A life where my most significant stress was running out of whipped cream on a Saturday morning. A life that wasn’t twelve-hour workdays and Sunday night dread, and a boss who thought family emergency was code for lazy.
But now? One string of desperate texts from Richard, and I feel like I’m right back where I started—tangled in the old version of me. The one who fixed everything. Who was indispensable. Who bled herself dry for the company, because what was the alternative?
Failing.
And then there’s Leo.
What the hell am I going to do about Leo? And Karl? And Jesse too…

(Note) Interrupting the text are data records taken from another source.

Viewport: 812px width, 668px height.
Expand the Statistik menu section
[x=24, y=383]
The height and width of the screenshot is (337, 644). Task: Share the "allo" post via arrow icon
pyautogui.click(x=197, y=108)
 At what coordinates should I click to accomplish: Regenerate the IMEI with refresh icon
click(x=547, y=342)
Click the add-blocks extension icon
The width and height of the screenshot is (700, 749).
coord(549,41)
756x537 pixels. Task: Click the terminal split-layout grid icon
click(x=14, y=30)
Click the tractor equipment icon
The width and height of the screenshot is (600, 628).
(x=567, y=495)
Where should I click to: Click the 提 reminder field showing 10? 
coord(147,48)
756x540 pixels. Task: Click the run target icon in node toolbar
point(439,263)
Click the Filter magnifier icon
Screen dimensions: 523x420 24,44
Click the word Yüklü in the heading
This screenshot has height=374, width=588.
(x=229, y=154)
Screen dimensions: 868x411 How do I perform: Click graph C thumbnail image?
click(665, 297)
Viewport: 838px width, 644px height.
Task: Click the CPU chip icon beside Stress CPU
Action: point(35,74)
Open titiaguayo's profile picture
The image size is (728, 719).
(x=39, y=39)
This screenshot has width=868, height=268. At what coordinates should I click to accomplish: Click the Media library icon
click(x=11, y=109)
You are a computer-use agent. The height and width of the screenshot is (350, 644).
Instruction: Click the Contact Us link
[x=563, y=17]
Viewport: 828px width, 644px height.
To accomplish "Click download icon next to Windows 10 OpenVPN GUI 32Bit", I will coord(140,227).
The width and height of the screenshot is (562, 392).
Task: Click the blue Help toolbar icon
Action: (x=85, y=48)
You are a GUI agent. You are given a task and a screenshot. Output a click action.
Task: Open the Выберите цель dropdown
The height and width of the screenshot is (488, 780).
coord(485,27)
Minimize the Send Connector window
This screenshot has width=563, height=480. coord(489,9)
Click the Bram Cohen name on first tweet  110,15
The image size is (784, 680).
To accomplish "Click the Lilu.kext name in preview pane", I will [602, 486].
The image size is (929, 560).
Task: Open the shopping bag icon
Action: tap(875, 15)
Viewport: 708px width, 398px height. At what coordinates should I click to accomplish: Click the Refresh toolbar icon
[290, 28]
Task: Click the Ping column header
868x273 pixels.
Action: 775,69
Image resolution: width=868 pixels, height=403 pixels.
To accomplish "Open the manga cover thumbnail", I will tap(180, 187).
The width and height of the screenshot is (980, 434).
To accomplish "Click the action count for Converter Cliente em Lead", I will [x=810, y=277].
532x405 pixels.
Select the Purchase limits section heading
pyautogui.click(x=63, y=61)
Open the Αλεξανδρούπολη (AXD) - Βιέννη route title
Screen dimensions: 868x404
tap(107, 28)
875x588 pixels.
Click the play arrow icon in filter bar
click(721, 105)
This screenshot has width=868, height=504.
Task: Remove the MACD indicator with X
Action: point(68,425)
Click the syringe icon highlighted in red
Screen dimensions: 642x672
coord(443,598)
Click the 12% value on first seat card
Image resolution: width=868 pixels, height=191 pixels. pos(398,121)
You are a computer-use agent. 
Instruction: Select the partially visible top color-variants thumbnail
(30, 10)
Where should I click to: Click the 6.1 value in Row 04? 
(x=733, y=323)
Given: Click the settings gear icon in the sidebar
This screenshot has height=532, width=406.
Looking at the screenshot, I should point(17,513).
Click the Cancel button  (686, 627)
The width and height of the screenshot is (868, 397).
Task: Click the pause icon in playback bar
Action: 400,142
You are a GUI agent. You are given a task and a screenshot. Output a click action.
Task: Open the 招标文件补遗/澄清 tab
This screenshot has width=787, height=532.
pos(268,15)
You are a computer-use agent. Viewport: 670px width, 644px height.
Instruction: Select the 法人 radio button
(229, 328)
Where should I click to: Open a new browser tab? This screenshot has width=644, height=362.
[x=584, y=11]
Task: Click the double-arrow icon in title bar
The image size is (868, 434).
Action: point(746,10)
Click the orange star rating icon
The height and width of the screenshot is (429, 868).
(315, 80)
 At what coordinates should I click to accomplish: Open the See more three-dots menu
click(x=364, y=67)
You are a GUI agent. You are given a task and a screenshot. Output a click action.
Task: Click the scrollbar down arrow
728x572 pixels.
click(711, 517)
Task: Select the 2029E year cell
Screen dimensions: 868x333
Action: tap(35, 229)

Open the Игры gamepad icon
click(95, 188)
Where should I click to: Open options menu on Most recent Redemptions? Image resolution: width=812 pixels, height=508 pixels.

I actually stumble on a patch of ice. Smooth, Olivia. Real graceful.
I grab a lamppost and suck in a breath, my pulse hammering way too hard for someone just… walking. But it’s not the ice. It’s the thought that what just happened wasn’t some casual lapse in judgment.
It meant something. To me. Maybe to him. And that's even scarier than the texts.
Because if I let myself truly want him, then what?
What happens when it blows up? When Karl finds out? When I inevitably ruin the one thing in this town that feels steady?
“Olivia?”
The voice cuts through the fog in my head, warm and achingly familiar.
I whip around, and there he is. Karl. Standing a few feet away on the sidewalk, bundled in that worn Carhartt jacket, snow caught in his beard as if he stepped straight out of a Christmas card.
He looks… concerned. Brows drawn, eyes soft. He can already see the panic bleeding through my smile.
“Oh. Hey.”
Smooth. Real smooth.
“You okay?” He takes a slow step closer, boots crunching in the snow. He’s holding a bag of rock salt in one hand.
I open my mouth to say fine, the automatic, easy lie, but nothing comes out. My throat closes up, hot tears burning behind my eyes, and before I can stop it, they spill over.
“Olivia…”
That’s all he gets out before the dam breaks.
A sob tears loose, raw and humiliating, and then I’m crying. Full on, gasping, snotty crying right there on Main Street like some tragic holiday movie heroine who lost the sledding competition.
Karl drops the salt and is at my side in two strides. He hesitates for half a second, just long enough for me to realize how insane I must look, then his arms are around me. Big, warm, solid.
And that’s it. I fold into him, burying my face in his jacket. My fingers clutch at the fabric like it’s the only thing keeping me from falling apart completely.
“I’m fine,” I hiccup against his chest, which would be funny if it weren’t the most obvious lie I’ve ever told.
Karl doesn’t call me on it. He rubs a broad hand up and down my back, slow and soothing, while the snow swirls around us like the universe decided to stage a scene.
“C’mon,” he murmurs finally, low enough that I feel it more than hear it. “Let’s get you out of the cold.”